1952 – Albert Schweitzer (1875–1965), a Lutheran theologian, physician and missionary in Gabon, musicologist. He received the Nobel Peace Prize a year later, in 1953.

The ethical concept that he followed in his life and work at an African hospital was contained in the following sentences: “I am life that wants to live, in the midst of life that wants to live”; “It is good to maintain life and to further life”.

He was born into an Alsatian family which was devoted to religion and music for generations. He wrote a biography of Bach in French (1905), which became one of the key works on the oeuvre of the great composer for the entire century. In the following year, Schweitzer published a book on organ building and playing. He was barely 9 when he played the organ at his father’s church in Gunsbach, and still performed publicly to international acclaim when he was over 80. He spent the funds from his concerts initially for his higher education, especially in Medicine, and then for his hospital in Lambaréné (Gabon).

He started intense theology studies in 1893 at the University of Strasbourg where he gained a doctoral degree in Philosophy in 1899 with his dissertation on the religious philosophy of Kant. A year later, he was awarded a doctoral degree in Theology. In 1906, he published a paper in German on the history of research into the life of Jesus. In 1905, he undertook studies in Medicine in Strasbourg as he decided to become a physician rather than a minister, to relieve the suffering people in Africa. Having obtained a doctoral degree in Medicine in 1913, he founded a hospital at Lambaréné in French Equatorial Africa, a colony in Central Africa between the Congo River and the Sahara Desert (now Gabon).
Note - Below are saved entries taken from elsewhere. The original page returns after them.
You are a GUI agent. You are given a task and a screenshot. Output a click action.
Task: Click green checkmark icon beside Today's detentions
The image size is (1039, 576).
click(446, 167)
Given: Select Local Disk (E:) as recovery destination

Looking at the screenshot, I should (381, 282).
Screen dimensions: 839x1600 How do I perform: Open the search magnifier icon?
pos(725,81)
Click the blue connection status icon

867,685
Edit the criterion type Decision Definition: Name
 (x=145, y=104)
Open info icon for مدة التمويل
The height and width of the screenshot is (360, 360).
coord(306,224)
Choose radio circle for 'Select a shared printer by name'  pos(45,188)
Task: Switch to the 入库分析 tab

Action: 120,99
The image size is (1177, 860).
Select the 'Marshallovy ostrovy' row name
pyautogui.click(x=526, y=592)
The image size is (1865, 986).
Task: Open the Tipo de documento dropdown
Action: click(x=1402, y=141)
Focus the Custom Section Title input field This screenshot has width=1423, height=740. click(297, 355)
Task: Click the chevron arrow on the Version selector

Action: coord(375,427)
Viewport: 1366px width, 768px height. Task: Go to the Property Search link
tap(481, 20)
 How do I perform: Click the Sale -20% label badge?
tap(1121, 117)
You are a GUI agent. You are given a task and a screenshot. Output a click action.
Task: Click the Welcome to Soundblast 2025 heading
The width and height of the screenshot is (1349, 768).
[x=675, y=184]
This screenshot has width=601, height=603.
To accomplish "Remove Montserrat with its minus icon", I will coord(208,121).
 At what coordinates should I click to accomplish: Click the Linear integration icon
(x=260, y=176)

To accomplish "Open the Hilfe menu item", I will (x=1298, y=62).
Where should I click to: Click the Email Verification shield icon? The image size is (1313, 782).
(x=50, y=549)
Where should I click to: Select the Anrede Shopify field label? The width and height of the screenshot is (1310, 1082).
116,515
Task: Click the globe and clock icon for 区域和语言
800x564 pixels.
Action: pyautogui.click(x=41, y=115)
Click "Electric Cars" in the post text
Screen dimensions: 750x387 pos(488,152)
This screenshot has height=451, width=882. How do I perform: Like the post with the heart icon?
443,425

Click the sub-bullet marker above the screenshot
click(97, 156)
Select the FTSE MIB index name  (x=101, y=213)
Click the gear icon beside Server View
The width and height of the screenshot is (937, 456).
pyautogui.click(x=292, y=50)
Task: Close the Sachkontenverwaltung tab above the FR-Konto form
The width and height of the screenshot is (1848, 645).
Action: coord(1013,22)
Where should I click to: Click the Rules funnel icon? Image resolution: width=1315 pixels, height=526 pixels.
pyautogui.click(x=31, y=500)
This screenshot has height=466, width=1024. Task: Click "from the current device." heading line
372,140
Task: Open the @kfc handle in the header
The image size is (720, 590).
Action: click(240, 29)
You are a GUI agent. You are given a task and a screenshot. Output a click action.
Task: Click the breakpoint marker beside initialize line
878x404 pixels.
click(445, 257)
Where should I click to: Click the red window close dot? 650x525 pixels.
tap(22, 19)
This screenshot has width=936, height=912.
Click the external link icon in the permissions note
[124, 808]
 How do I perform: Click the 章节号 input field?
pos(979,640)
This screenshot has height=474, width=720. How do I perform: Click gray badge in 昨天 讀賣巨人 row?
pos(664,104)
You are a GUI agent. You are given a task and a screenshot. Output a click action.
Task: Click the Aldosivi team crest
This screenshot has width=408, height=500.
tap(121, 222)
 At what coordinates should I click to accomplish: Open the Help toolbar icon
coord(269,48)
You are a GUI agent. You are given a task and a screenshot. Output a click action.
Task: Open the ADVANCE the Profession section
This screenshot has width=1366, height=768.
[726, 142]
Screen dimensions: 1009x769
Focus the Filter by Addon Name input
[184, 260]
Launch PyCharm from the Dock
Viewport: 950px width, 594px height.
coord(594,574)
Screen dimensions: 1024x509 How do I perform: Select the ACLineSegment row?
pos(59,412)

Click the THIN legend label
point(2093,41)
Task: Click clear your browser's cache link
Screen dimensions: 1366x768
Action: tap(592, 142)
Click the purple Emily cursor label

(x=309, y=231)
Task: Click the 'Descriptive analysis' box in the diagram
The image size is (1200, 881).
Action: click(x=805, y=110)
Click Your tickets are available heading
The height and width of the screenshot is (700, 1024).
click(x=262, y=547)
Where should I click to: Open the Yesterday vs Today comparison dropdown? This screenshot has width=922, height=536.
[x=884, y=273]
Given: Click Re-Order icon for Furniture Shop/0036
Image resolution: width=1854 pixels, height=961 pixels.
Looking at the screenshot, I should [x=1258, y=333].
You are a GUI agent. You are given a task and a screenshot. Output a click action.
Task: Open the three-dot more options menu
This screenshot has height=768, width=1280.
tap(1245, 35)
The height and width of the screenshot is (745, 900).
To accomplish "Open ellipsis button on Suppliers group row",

In 1917, he and his wife were interned (as Germans) in France. Released a year later, he spent six years in Europe, preaching, giving lectures and concerts, writing a cultural study paper where he formulated the principle of reverence for life that includes all forms of life. In 1924, he came back to Lambaréné where he lived until the end of his life. Using his royalties, funds from recordings, concerts and donations coming from all over the world, he extended his hospital to 60 buildings that at the beginning of the 1960s could house as many as 500 patients. He used the funds from the Nobel Peace Prize, 33,000 dollars, to create a leprosarium in Lambaréné.